# start of PASSAGE SHOWN

We can expect that the more frequent failures will
require replacement of sections of tube banks
within a couple of years of conversion.
Boilers 1-4 might spend up to $150,000 each.
Boilers 5 and 6 might spend up to $300,000 each.
Manpower problems will include, in addition to
hiring of the 24 men for coal plant and operating:
a) Training of these new men for skilled and
unskilled positions. Former coal plant
people have left Ridgeland. Most of those
remaining at the Station are in other classi-
fications and will not desire returning to
coal plant work even (as some have indicated)
if a promotion is involved.
b) Selecting two men as supervisors for the coal
plant. We may have to go outside the station
and train them to handle our equipment.

# end of PASSAGE SHOWN
# start of INFORMATION SUPPLIED

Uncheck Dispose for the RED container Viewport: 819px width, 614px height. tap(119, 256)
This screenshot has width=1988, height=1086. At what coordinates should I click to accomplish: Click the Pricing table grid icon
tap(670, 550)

# end of INFORMATION SUPPLIED

#### EXERCISE SET:
• 1. From the coal conversion passage, set down the words from "Manpower problems will" to "handle our equipment.".
• 2. Decide whether each statement agrees with the coal conversion passage, answering yes or no and quoting the deciding words: (a) Boilers 5 and 6 might each spend up to $150,000. (b) The former coal plant people have left Ridgeland. (c) Two men are to be selected as supervisors for the coal plant.
• 3. Extend the coal conversion passage, starting after its last sentence.
None of the lines are needed here.

#### WRITTEN ANSWERS:
• 1.
Manpower problems will include, in addition to
hiring of the 24 men for coal plant and operating:
a) Training of these new men for skilled and
unskilled positions. Former coal plant
people have left Ridgeland. Most of those
remaining at the Station are in other classi-
fications and will not desire returning to
coal plant work even (as some have indicated)
if a promotion is involved.
b) Selecting two men as supervisors for the coal
plant. We may have to go outside the station
and train them to handle our equipment.

• 2.
(a) No: "Boilers 5 and 6 might spend up to $300,000 each."
(b) Yes: "Former coal plant people have left Ridgeland."
(c) Yes: "Selecting two men as supervisors for the coal plant."

• 3.
c) Possible loss to retirement of operating
people due to the harder work which can be
encountered in handling wet coal, slag and
ash problems, both at the furnace tap or slag
tank and dust hoppers, and control problems
due to tripouts and difficulty of lighting
off the cyclone burners particularly on a
cold boiler. For maintenance and more
frequent outages resulting in harder, dirtier
work, callouts and longer hours.
We have two Shift Engineers who have requested
retirement at age 58 in 1975.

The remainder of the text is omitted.